The practical advice is straightforward: do not wait. Businesses that had completed their electronic setup as of April 9, 2026 are already positioned to be in the first wave of refund processing. The longer you delay, the more likely it is that some of your entries age out of Phase 1 eligibility and into a later, slower phase.
CBP estimates refunds will be issued within 60 to 90 days of CAPE Declaration acceptance, though high volume and complexity may extend that timeline for some claims. Businesses filing clean, accurate declarations in the early weeks of the program are best positioned for timely payment.
What to Have Ready Before You File
Organization and accuracy are the keys to a successful claim. Before you or your customs broker file a CAPE Declaration, gather and verify the following:
Business Identity and Account Access
Your CBP Importer of Record number (EIN-based or CBP-assigned)
Your ACE Secure Data Portal login credentials (or confirmation that your broker has account access)
Confirmation that the “Importer” sub-account is active in ACE
Banking Information for ACH
Bank name, routing number, and account number for the account designated to receive refunds
Account type (checking or savings) and account holder name exactly as it appears at your bank
Note: This enrollment must be completed in the ACE Portal under the ACH refund section—separate from any ACH setup for paying duties
Customs Entry Documentation
Entry summary forms (CBP Form 7501) for all imports during the IEEPA tariff period (roughly February 2025 through February 2026)
A list of entry numbers on which IEEPA tariffs were paid—identifiable by HTS
Chapter 99 codes beginning with 9903.01 or 9903.02
Liquidation status for each entry (unliquidated, or date of liquidation)
Records of duties actually paid on each shipment
Broker Information (If Applicable)
The name and contact information of your licensed customs broker
A current Power of Attorney (POA) authorizing your broker to file on your behalf, if they will be submitting the CAPE Declaration for you
CBP Form 4811 (Special Address Notification) if you wish to designate a third party to receive refunds on your behalf
Should You File Yourself or Use a Customs Broker?
The answer depends primarily on the volume of your imports.

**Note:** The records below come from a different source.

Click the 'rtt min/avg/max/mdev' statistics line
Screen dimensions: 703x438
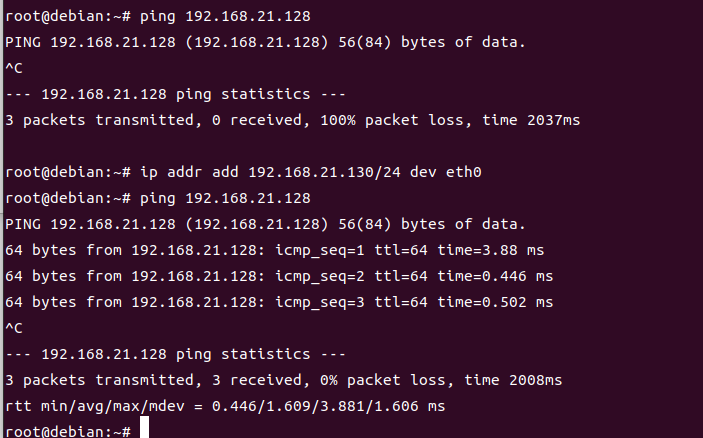(x=225, y=406)
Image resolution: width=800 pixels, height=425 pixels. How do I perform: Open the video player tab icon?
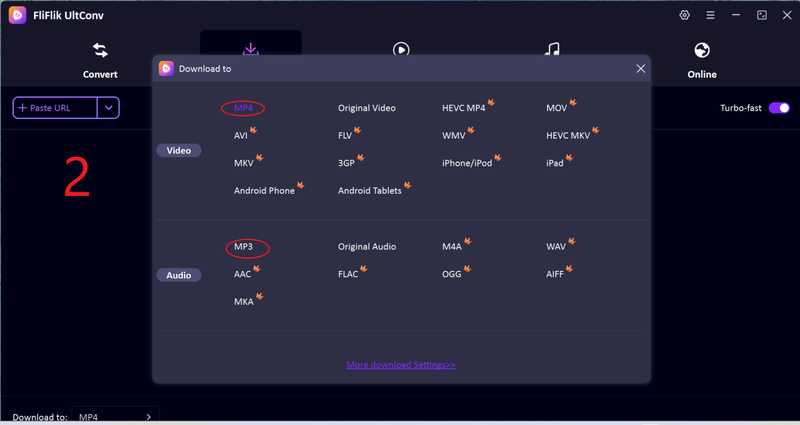coord(400,50)
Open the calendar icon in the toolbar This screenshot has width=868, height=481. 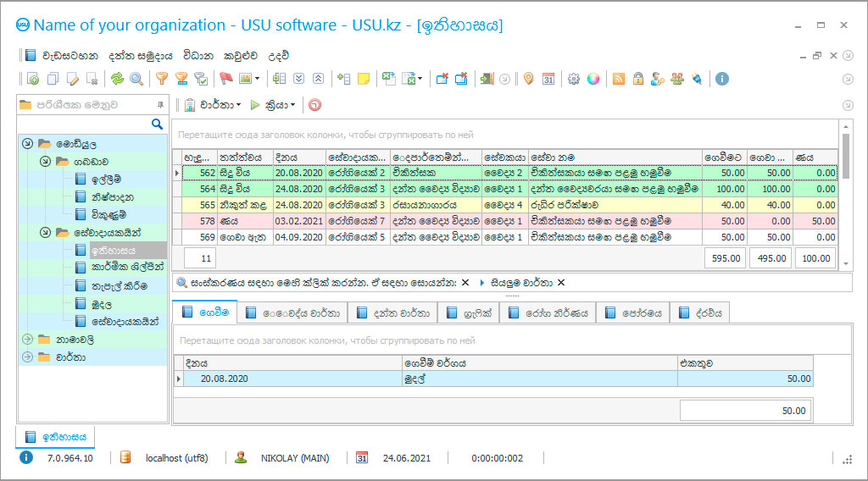(x=548, y=79)
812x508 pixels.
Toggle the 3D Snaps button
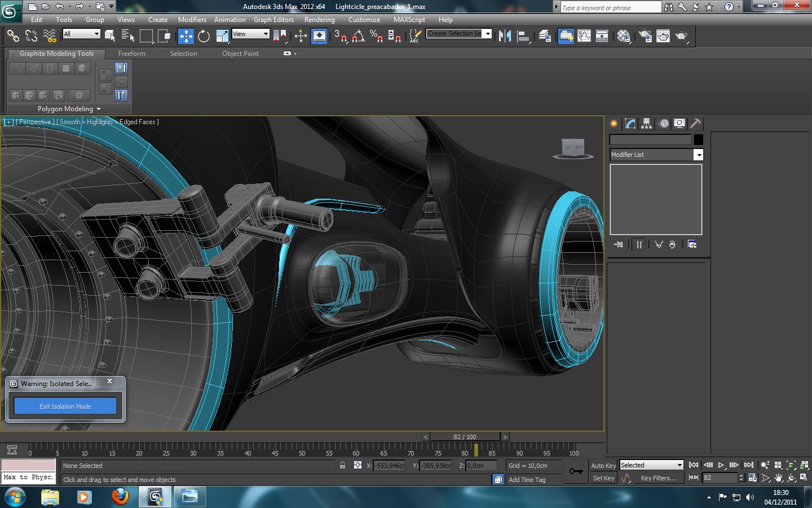340,36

If your business made ten or fewer import entries during the relevant period, self-filing through the ACE Portal is feasible—provided you are comfortable with the portal’s technical requirements and can ensure your entry data is accurate.
If your business has dozens or hundreds of entries—common for manufacturing, retail, and distribution businesses—working with your customs broker is strongly advisable. Brokers can pull your entry data directly from ACE, compile the required CSV file, and file CAPE Declarations in bulk. Several major brokers have introduced flat-rate or capped pricing for CAPE filings. The time and error-reduction value they provide for high-volume filers far outweighs the cost.
One important caution: only the Importer of Record or the licensed customs broker who actually filed the original entries can file a CAPE Declaration. A third-party consultant, accountant, or attorney cannot file on your behalf through CAPE unless they also hold a customs broker license and filed the original entries.
A Note on Entries Not Covered by Phase 1
If some of your entries fall outside Phase 1 eligibility—because they liquidated more than 80 days ago, are subject to reconciliation flags, or involve warehouse entries—do not assume you have lost your right to a refund. CBP has expressly stated that additional CAPE phases are forthcoming to address these more complex scenarios.
Additionally, thousands of importers have filed individual lawsuits with the U.S. Court of International Trade (CIT) to protect their refund rights outside the CAPE administrative process. If you believe a significant sum is at stake and your entries may not be fully addressed through CAPE, consulting with a trade attorney about whether filing a CIT protective claim is appropriate for your situation may be worthwhile.